A few days later, I discussed the situation with a mutual friend. "Why doesn't she leave him?" I asked in frustration. "It's more complicated than that when you're in an abusive relationship," the friend said. "I know - I used to be in one."
Domestic violence is everywhere - and it can happen to anyone. A woman is battered every 12 seconds in the United States. Often, it seems obvious that the safest thing for abused women to do is to leave their boyfriend, husband, or partner.
It's actually a lot more complicated than that.
Last September, I trained to become a volunteer at Alternative Horizons. I learned that there are myriad reasons why women in abusive relationships don't "just leave." Maybe her religious views prevent her from breaking the sacrament of marriage. Maybe her partner has threatened to kill her, her children, her parents, or her pets if she leaves. (As Roseann pointed out, when he says he'll kill her, her experience with abuse shows it's not an empty threat.) Maybe he controls their money. Maybe she can't take time off from work to go to the courthouse. Maybe he's threatened to turn her in to immigration, or in the case of a homosexual relationship, out him or her. Maybe he has isolated her, so that she doesn't have a car or a place to stay. Maybe she has compassion for him because he was once abused.
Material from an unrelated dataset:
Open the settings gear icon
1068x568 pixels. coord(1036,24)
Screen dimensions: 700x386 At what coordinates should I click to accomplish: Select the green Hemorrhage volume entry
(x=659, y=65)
Maybe she fears people's disapproval that she stayed for so long before finally leaving. Maybe she has a disability that presents unique challenges. Maybe he has connections with drug dealers who might come after her. Maybe he is well respected in the community, so she thinks no one will believe her.
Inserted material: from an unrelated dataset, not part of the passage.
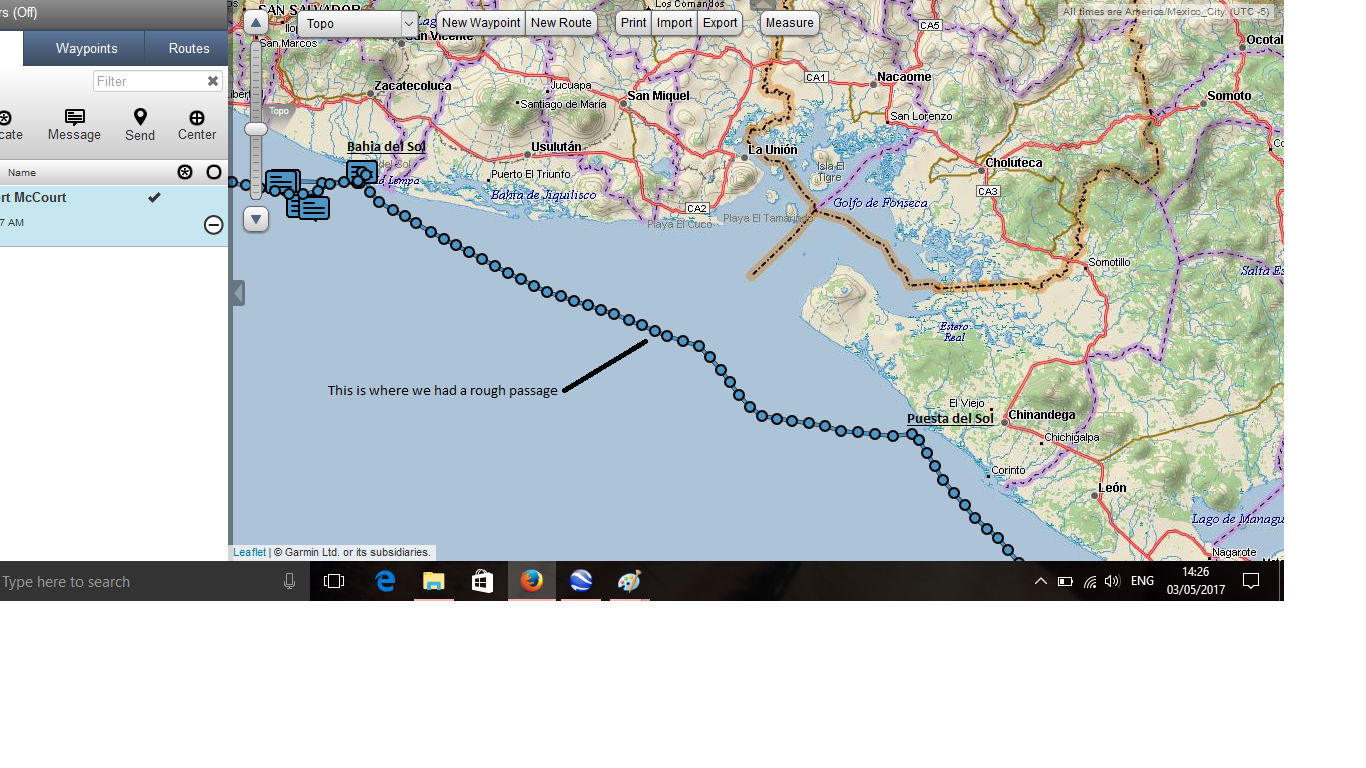
Task: Switch to the Routes tab
Action: (188, 48)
I wish I'd known that the best way to help women - or men - in abusive relationships is to offer support. I hope you can learn from my mistakes. If you know someone in an abusive relationship, start by listening instead of jumping in with advice. Find out what she needs to feel safe, and what she's done in the past to protect herself and her children. Remember to ask, "How can I help you?" and suggest she call our 24-hour hotline at 247-4374.
By pushing my idea of what Paula should do - leave - I wasn't helping her at all. What she needed was someone to listen and let her come to her own decisions about how to stay safe. What she didn't need was additional pressure from someone who was supposed to be a friend. Because of my lack of understanding, when Paula and Dan were evicted for repeated noise violations and moved to a new apartment, our friendship basically fizzled out. If only I had known that I shouldn't have been asking "Why doesn't she leave?" As domestic violence advocates say, I should have been asking, "Why does he abuse her and why doesn't he let her leave?"